++++ DATA SUPPLIED ++++

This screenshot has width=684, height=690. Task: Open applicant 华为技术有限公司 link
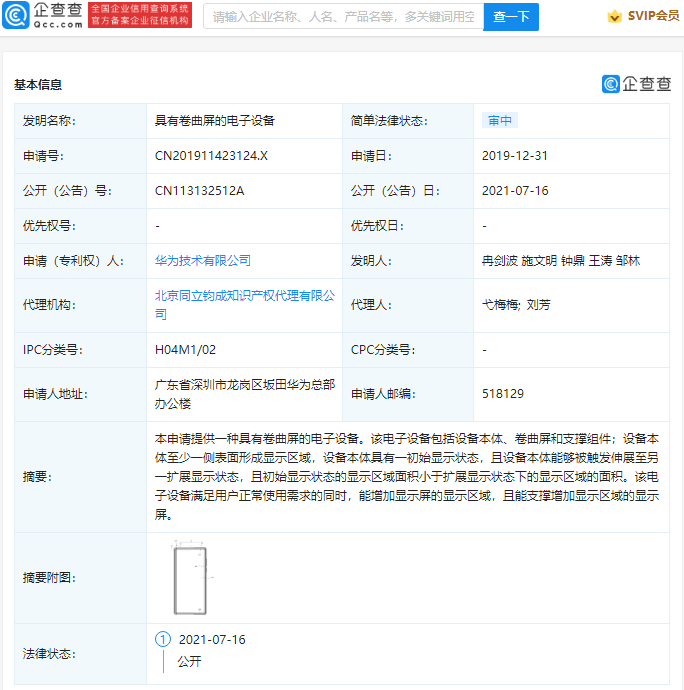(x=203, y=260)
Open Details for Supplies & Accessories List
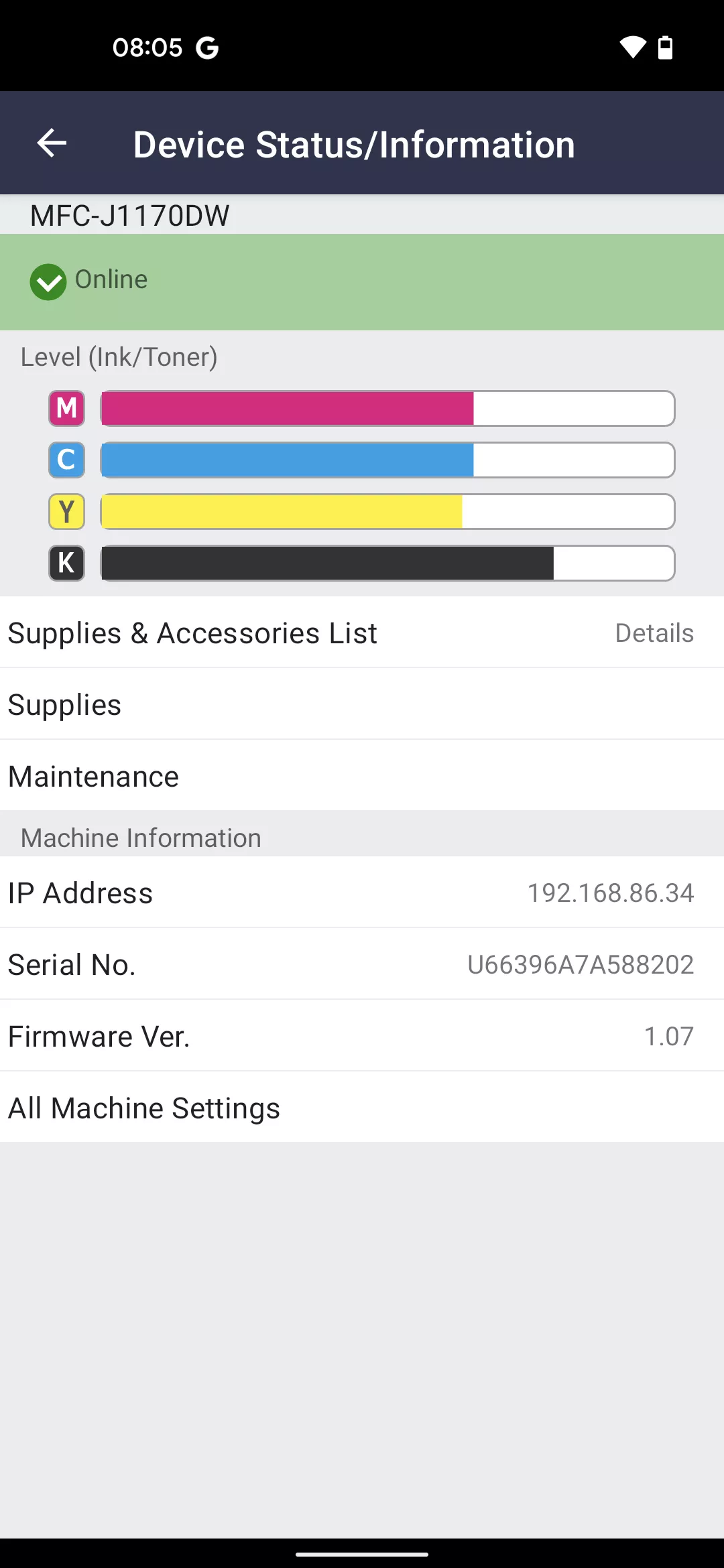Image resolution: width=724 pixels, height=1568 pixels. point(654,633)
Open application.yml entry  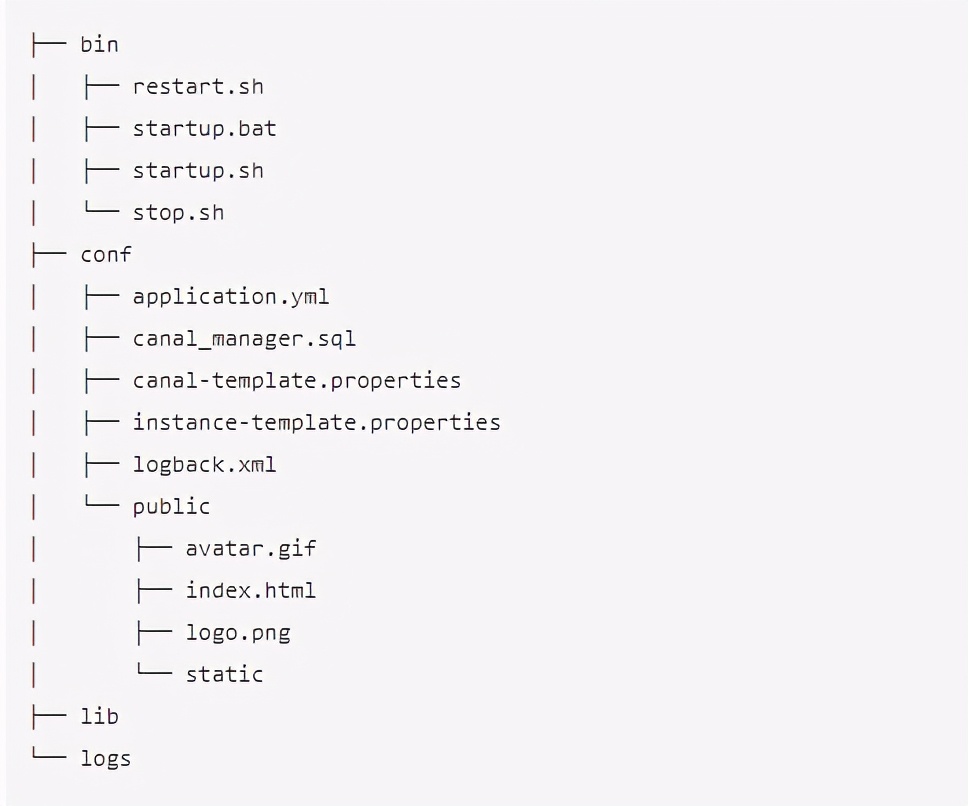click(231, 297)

++++
++++ DATA SUPPLIED ++++

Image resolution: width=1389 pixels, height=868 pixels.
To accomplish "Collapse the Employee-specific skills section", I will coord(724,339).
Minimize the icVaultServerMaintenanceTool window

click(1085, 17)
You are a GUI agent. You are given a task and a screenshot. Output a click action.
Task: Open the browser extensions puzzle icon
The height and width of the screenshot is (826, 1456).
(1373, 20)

++++

__REQUEST__. Find each line in the items above that contains the string "screenshot" and copy it out in full. Case counts.

__TASK RESULT__.
This screenshot has width=684, height=690. Task: Open applicant 华为技术有限公司 link
You are a GUI agent. You are given a task and a screenshot. Output a click action.
The height and width of the screenshot is (826, 1456).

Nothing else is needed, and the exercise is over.